The shares were down $2.68 at $38.50 in afternoon trading on the New York Stock Exchange. They hit $38.05 earlier in the session, their lowest level since December 2003. The shares are down about 64 percent from their all-time high of $107.80 in July 2007.

The Chicago-based company is not likely to meet consensus Wall Street profit estimates for 2009 and 2010, Cowen and Co analyst Cai von Rumohr said in a note to clients, citing the threat of a global recession on airlines' demand for new planes, delays on Boeing's new 787 Dreamliner and 747-8 jumbo, and higher pension costs.

Rumohr expects Boeing to earn $5.90 per share next year, well below an average forecast of $6.20 among 20 analysts polled by Reuters Estimates.

For 2010, he expects $6.20 per share, down from his previous estimate of $6.50. Analysts are expecting $6.62, on average.

Before a 58-day machinists' strike -- which closed Boeing's commercial airplane plants between September 6 and November 2 -- the company was forecasting profit of $6.80 to $7 per share for 2009. Boeing said it would update that outlook when the strike ended, but has not yet set a date to do that.

On top of commercial aerospace concerns, von Rumohr said Boeing's defense unit may be hit if the administration of President-elect Barack Obama cuts back some important programs, such as the Future Combat Systems, a program to revamp the Army's electronic communications, and the F-22 fighter jet, for which Boeing makes the wings and integrates the cockpit electronics.

Elsewhere, other analysts expressed worries that Boeing and its rival Airbus, a unit of EADS (EAD.PA: Quote, Profile, Research, Stock Buzz), will have to step up financing for their customers in the next few years, as traditional lenders scale back loans in the wake of the global credit crisis.

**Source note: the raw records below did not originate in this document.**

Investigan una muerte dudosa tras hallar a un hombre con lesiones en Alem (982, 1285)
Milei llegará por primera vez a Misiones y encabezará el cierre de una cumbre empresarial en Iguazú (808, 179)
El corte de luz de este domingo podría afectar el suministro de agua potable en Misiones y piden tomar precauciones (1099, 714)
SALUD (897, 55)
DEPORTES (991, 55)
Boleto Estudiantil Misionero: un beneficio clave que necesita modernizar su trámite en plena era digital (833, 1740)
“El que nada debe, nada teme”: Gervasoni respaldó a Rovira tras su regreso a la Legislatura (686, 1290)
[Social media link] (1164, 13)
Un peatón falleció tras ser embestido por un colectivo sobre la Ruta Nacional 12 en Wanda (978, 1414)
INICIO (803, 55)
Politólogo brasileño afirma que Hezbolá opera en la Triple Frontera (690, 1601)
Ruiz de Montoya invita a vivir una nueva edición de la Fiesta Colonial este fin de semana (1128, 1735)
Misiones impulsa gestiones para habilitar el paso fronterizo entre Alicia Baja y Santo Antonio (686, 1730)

"For the foreseeable future the pool of traditional aircraft financers will be smaller due to mergers or termination of business, which will drive up financing costs for aircraft acquisitions," Calyon Securities analyst Ray Neidl said in a note to clients.

Plane makers may be forced to step up financing activities to fill the gap, said Credit Suisse analyst Robert Spingarn.

"There is risk that the OEMs (Boeing and Airbus) may need to step up more than in previous cycles," said Spingarn. "If financing represents the same proportion as in the previous down-cycle, this would suggest $2.5 billion to $3.5 billion each per year of financing."

Financing is not usually a profitable business for the plane makers, which would rather sell planes outright to third parties.